Does Prentice Hall Really Own Linux?

12
Bruce Perens writes “A recent report by Ken Brown of the “Alexis de Toqueville Institute”
casts aspersions upon Linus Torvalds as creator of the Linux operating
system kernel. The report attributes ownership of Linux to Prentice
Hall PTR
as publishers of Andrew Tannenbaum’s book Operating Systems: Design and
Implementation
. In the book, Tannenbaum provided the source
for an educational toy OS called Minix.

Mr. Brown is obviously not aware of my role as series editor of the Bruce
Perens Open Source Series
at Prentice Hall PTR. With ten
books published so far,
this series is unique in that not only are the books about Open Source
software, the text of the books is under an Open Source license. They
can be copied and redistributed freely in the same manner as the Linux
kernel – it’s even legal to sell the copies. The series has shown that
a publisher can be commercially
successful with Open Source text, as IBM, Red Hat, and other companies
have been successful with Open Source software.

Like all technical book publishers, Prentice Hall is in the business
of
distributing ideas. They have copyrighted their books, but the express
purpose of those books
is for readers to use the ideas that their text communicates. Before
Linus Torvalds created Linux, one of the ways he learned to build
operating systems was by reading Tannenbaum’s book and working with
the Minix source code. Authors and publishers are proud of the role our
books have played in developing the professional skills of Torvalds and
the Open Source developer community. We should not, do not, and can not
claim as our own the creations of the many millions of people who use
our books as a reference in their work every day.
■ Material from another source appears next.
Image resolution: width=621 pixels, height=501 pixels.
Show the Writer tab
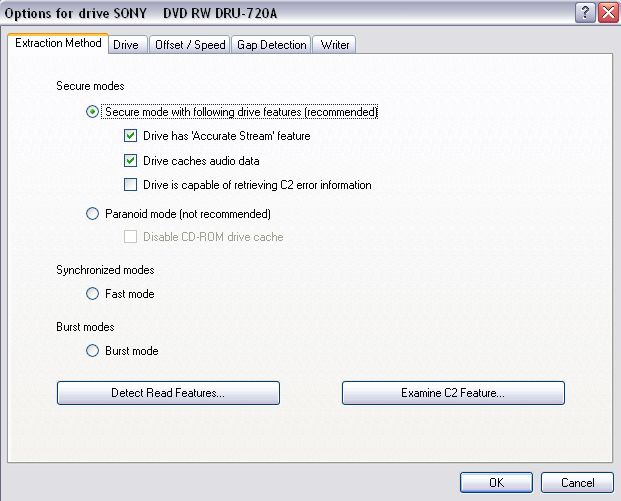333,45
Regarding Brown’s other assertions, it should be sufficient to point
out that many of the people he quotes have published detailed
refutations of Brown’s text. Most interesting is that of Tannenbaum
himself, parts 1, 2, and 3, that of the young
programmer Brown hired to compare Linux and Minix
, and scientist Illka
Tuomi
.

A recent title in my series, Understanding the Linux Virtual Memory
Manager
, is meant to be used directly by the Linux kernel
developers in
their work, and uses the Linux source code as a reference for
tomorrow’s
computer scientists. This illustrates the synergistic relationship that
a publisher willing to embrace Open Source can have with the developer
community. I look forward to the continuation of that relationship.